第91話 暴走

 暗闇が訪れ、人が寝静まった深い夜。


 誰しもが活動を停止する中で一人の女性がベッドから起き上がる。


「証拠を消さないといけませんね」


 その声色は普段の穏やかな様子からは予想がつかないほど冷徹であった。


 手には細いナイフのようなものが。


 誰も起こさないように静かに足を目的地へと向ける。


 そしてその目的地にたどり着くとギィッとかすかな音を立てて扉を開く。


「あなた達には悪いけれどこれがバレてしまうわけにはいかないのです」


 その女性の頭の中にはこの王国の諜報部隊の存在のことが。

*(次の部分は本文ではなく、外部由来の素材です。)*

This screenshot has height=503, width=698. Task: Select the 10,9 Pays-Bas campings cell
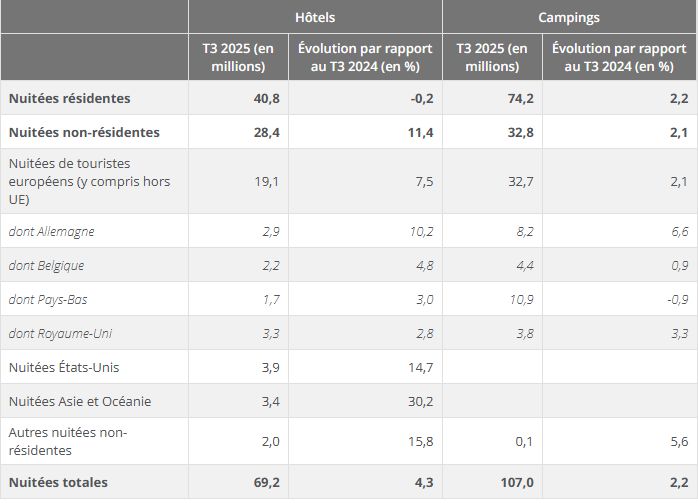(520, 299)
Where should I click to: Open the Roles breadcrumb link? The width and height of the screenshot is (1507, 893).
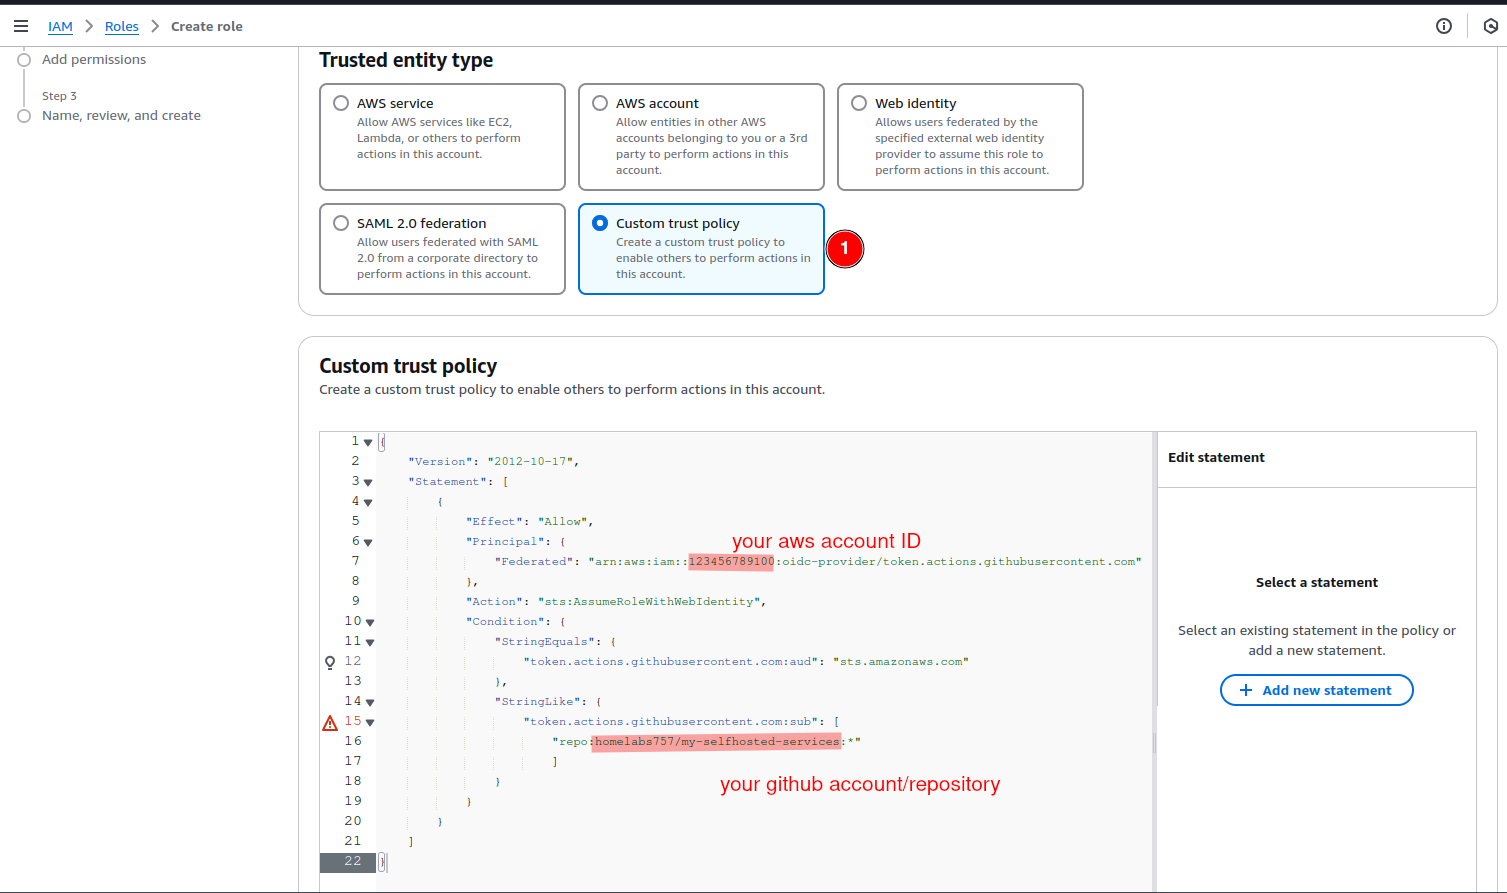coord(122,26)
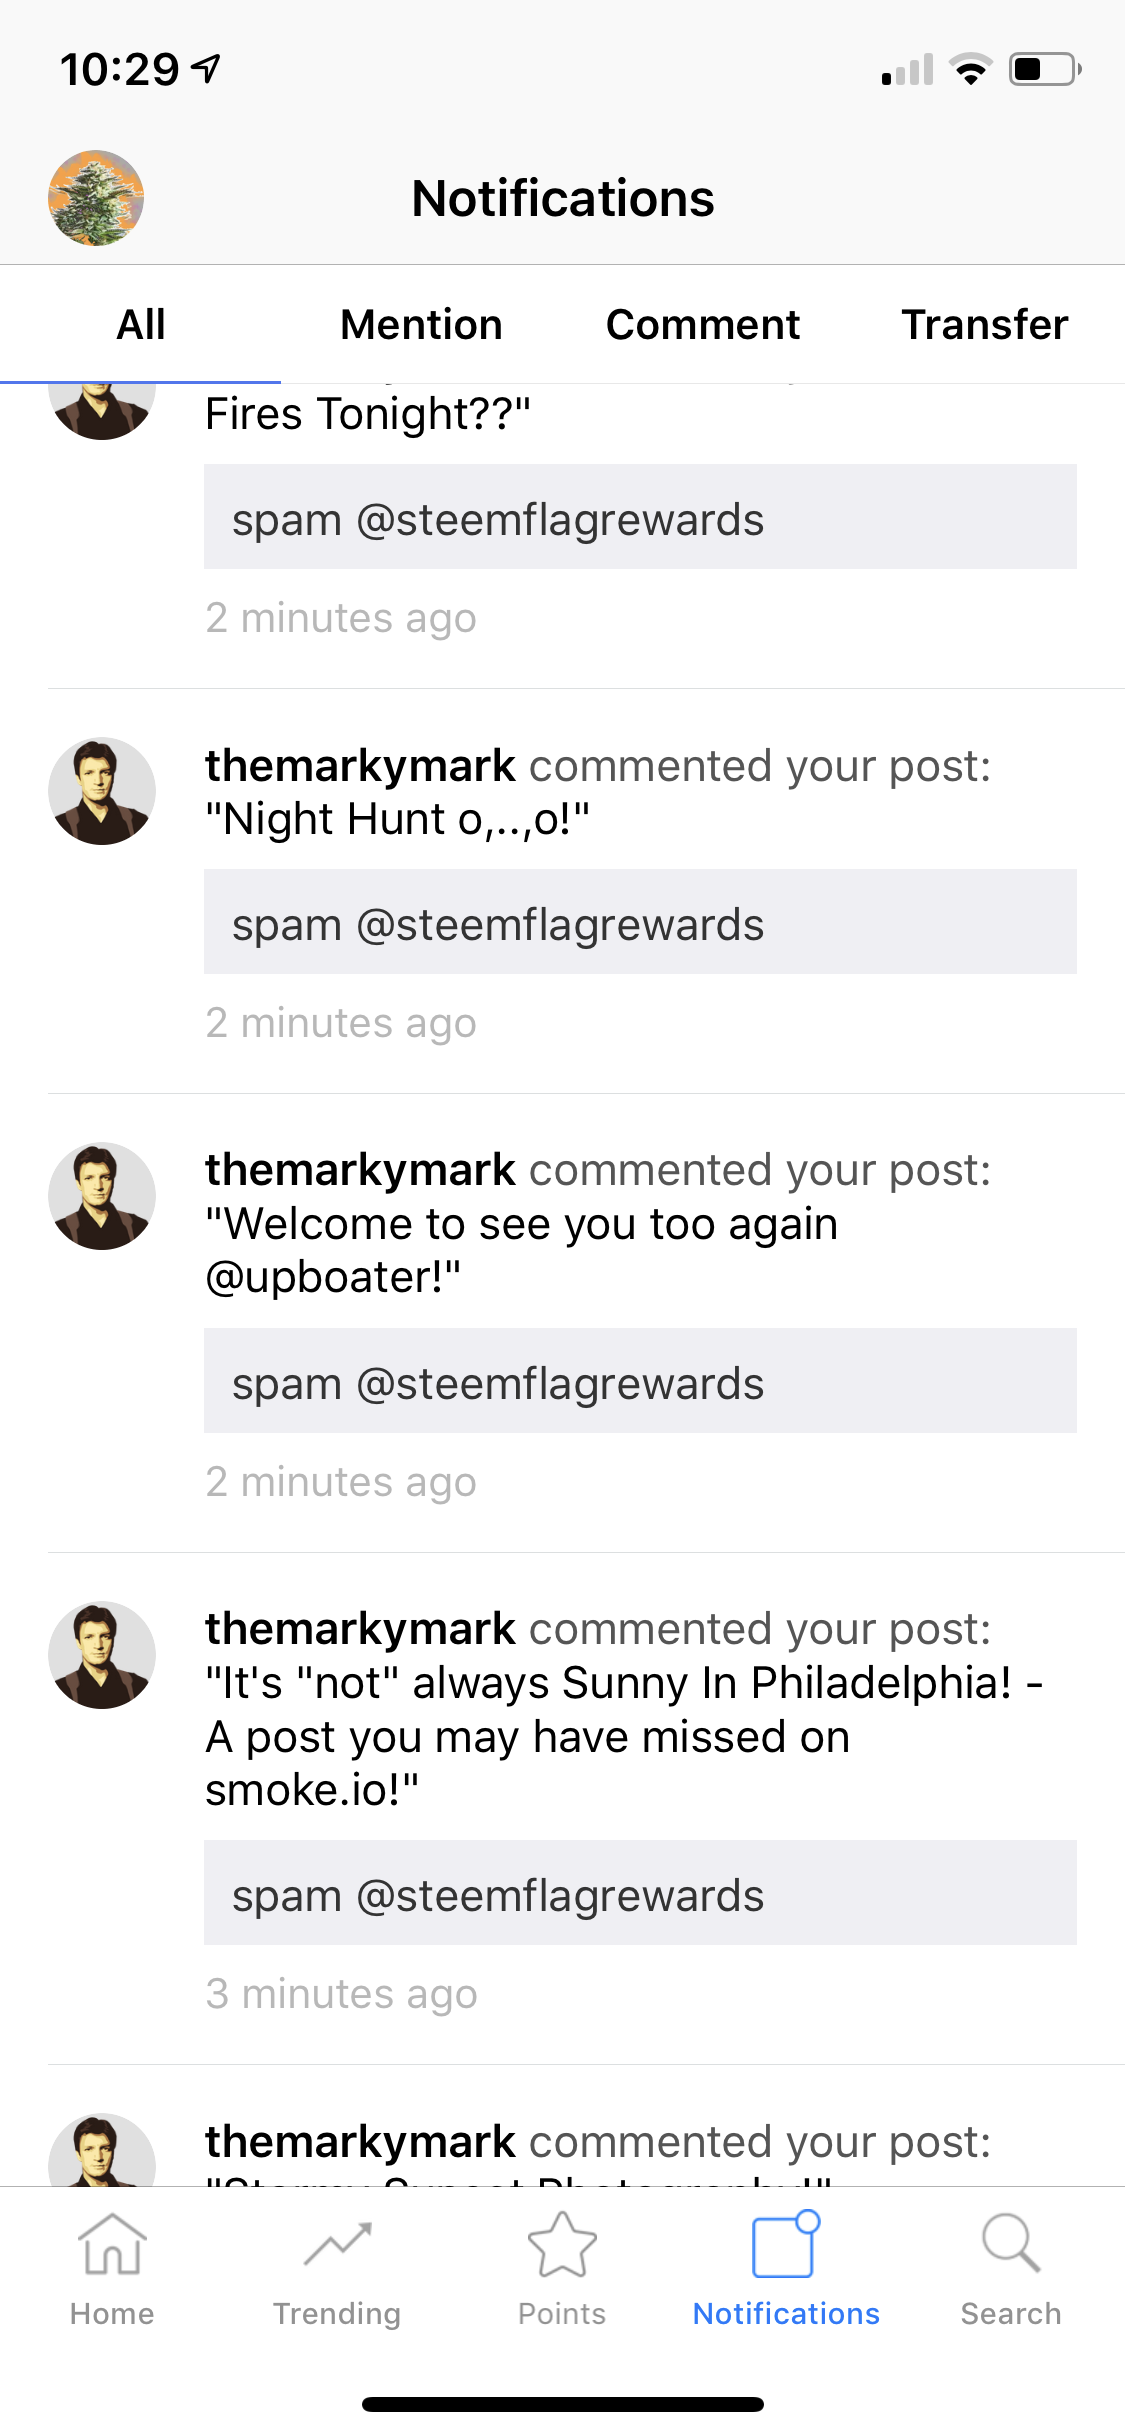Open the Trending chart icon

coord(337,2246)
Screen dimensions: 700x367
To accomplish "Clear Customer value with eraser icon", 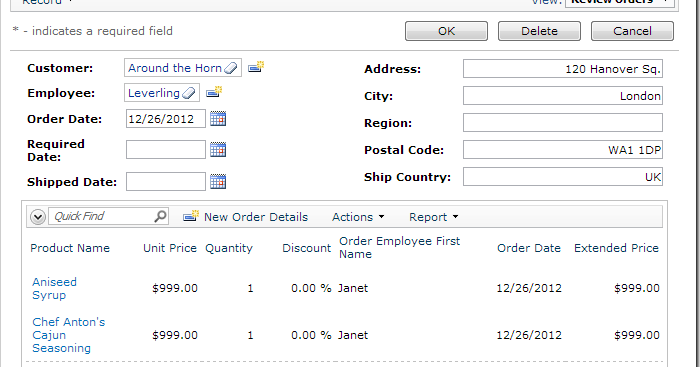I will coord(231,68).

最近、王国内の仲間の拠点が潰されていっていると聞き、焦っていたのであった。


 目の前で寝ている子供たちの顔を覗き込む。


 衰弱はしているが、いずれ目を覚ますことだろう。


「元の姿に戻るとは思わなかったから教団に送らなかったけれど……いらぬことをしてくれたものです」


 子供たちには自身が行なったことの記憶がある。このまま目を覚まされて大騒ぎをされてはたまったものではない。


 震える手に握ったナイフを大きく振り上げる。


「ごめんなさいね。私も返していかないといけないのです」


「その返す相手って誰なのかなぁ? ねえ、キャルティさん」


 突然後ろから自分の名を呼ばれ、キャルティは身を硬直させる。


「あらあら、武芸はまったくの素人みたいね」


 後ろから現れた黒いフードを被った者は瞬時にナイフを握りしめる手をひねり上げ、拘束する。


「誰ですか?」


「薄々感づいてるんじゃない? 『グレイス』って言うんだけど」


 キャルティはやはりかと思うが、彼女にはこの者を振り払うだけの力はない。


「ここまでみたいですね」


 キャルティは拘束されていない手をポケットの中に突っ込み、赤い液体の入ったガラス瓶を取り出す。


 咄嗟の動作に黒フードは反応できない。


「これが罪深き者の末路ですよ」


 そう言うとキャルティは赤い液体を一気に飲み干す。


「何をしたの?」


「さあ、これまでの行いへの贖罪でしょうか」


 諦観ともとれるような彼女の表情を見た黒フードは危険を感じ、窓から外へと飛び出す。


「まずい、急いであいつの所へ行かないと村に被害が」


 黒フード、いやカトリーヌは孤児院の近くで待っている人物の下に向かう。正直、抵抗はするとは思っていたがあんな風に暴走するとは思っていなかった。


 これもが絡んでいるせいであろう。相対して自分では相手にならないと悟った。いつも相手にしている幹部よりも危険な臭いがした。


 少しして待っている人物の下へとたどり着く。そこには黒い髪の少年と白い髪の少女が居た。


「キャルティさんは?」


「暴走したわ。そんなことより子供が危ないかも。一緒に来て」


「分かった。行くぞ、ライカ」


「うん」


「お前も来るか?」


「ええ。私は子供たちを運び出すわ」


「頼んだ」


 そう言うと、クロノ、ライカ、カトリーヌの3人は闇夜を駆ける。



 ♢



 孤児院を離れた後、遅い時間になったため村長さんに家に泊まるよう勧められた俺達は幸いにも次の日も休日だということでそれに甘えることにした。


 そしてそれは俺にとって僥倖であった。


 元々、リア様たちにどうやって断りを入れて孤児院に向かおうかと考えていたからである。


 最悪、グレイスとライカに任せっきりにしても良いかと考えていたが何があるか分からない。それにキャルティさんの背後に魔神教団が絡んでいると聞き、もしかすれば二人で収まらないほどの強者が控えているかもしれないのもあるが、頼みごとをしておいて帰るというのも気持ち悪い。


 そうして夜に現れたカトリーヌとコンタクトを取り、皆が寝静まったところでライカと二人で部屋を抜け出した。


 カトリーヌは既に孤児院に潜り込んでおり、その報告を待つため、孤児院の近くの大木に背を預けて待っていると、息を切らしたカトリーヌが走ってくるのが分かる。


「キャルティさんは?」


「暴走したわ。そんなことより子供が危ないかも。一緒に来て」


 暴走? 疑問を感じながらもカトリーヌの様子から一刻を争う事態だと察する。


「分かった。行くぞ、ライカ」


「うん」


 そうして俺達は数歩先の孤児院の中へと入っていくのであった。